One of those “passengers” eventually caught up with me and the other protest members the following morning at a well-known tourist spot, Cape Tomyozaki, which protrudes like a jagged spear into the Pacific Ocean on the eastern extreme of the town. Once used by Taiji whalers as a camp and lookout point, this narrow rocky promontory is today populated by five protestors, a hand-holding young couple out on a morning stroll, and an inordinate number of aging information signs, some barely legible due to the elements and years of neglect.
The plain-clothed patroller was soon joined by two officers in uniform, one holding a clipboard, which stayed for the most part tightly clamped under his arm. They are three of around 10 officers dispatched (at the taxpayer’s expense) to the tiny fishing town of Taiji during the hunt season (September-March), ostensibly to keep protesters in line. There have been few demonstrators in recent years (Wakayama police reported 50 during the 2023-24 season, a figure that’s pooh-poohed by resident dolphin hunt documenter, Kunito Seko), meaning they spend much of their time inside the purpose-built “local vigilance station” that overlooks Hatakejiri Bay, aka “The Cove.”

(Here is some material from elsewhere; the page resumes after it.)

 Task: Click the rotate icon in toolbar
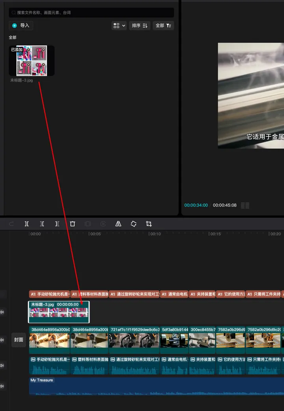pos(133,224)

On previous visits these officers of the law have been more brusque, demanding identification and questioning with some verve. On this occasion, however, their approach has softened, their communication style evolved, with questions cloaked in polite chit-chat and light-hearted banter. But they could see the green behind our ears was washed away some time ago, and seemingly content that we did not present a threat to their stated remit (upholding the “safety and security of the town’s residents” and preventing any “illegal sabotage” by groups opposed to the hunts) they left within the hour, though the white vehicle would be spotted again through the rearview mirror of the rental vehicle.
From there we moved on to several venues around the sleepy town of 2,800 residents to hold the protest proper. Among them was the infamous “Cove” where the Taiji dolphin hunters incarcerate their catch and divide them up into those to be sold into captivity and those to be slaughtered for their meat. Today, unlike on virtually all of my previous visits, there are no dolphins swimming in the enclosed area of the tranquil bay behind us. In fact, as we set up for the demo, we are buoyed by the news that the hunting vessels, which we had earlier watched leaving the harbor at the crack of dawn, had returned empty-handed — one more “blue cove” day to be thankful for.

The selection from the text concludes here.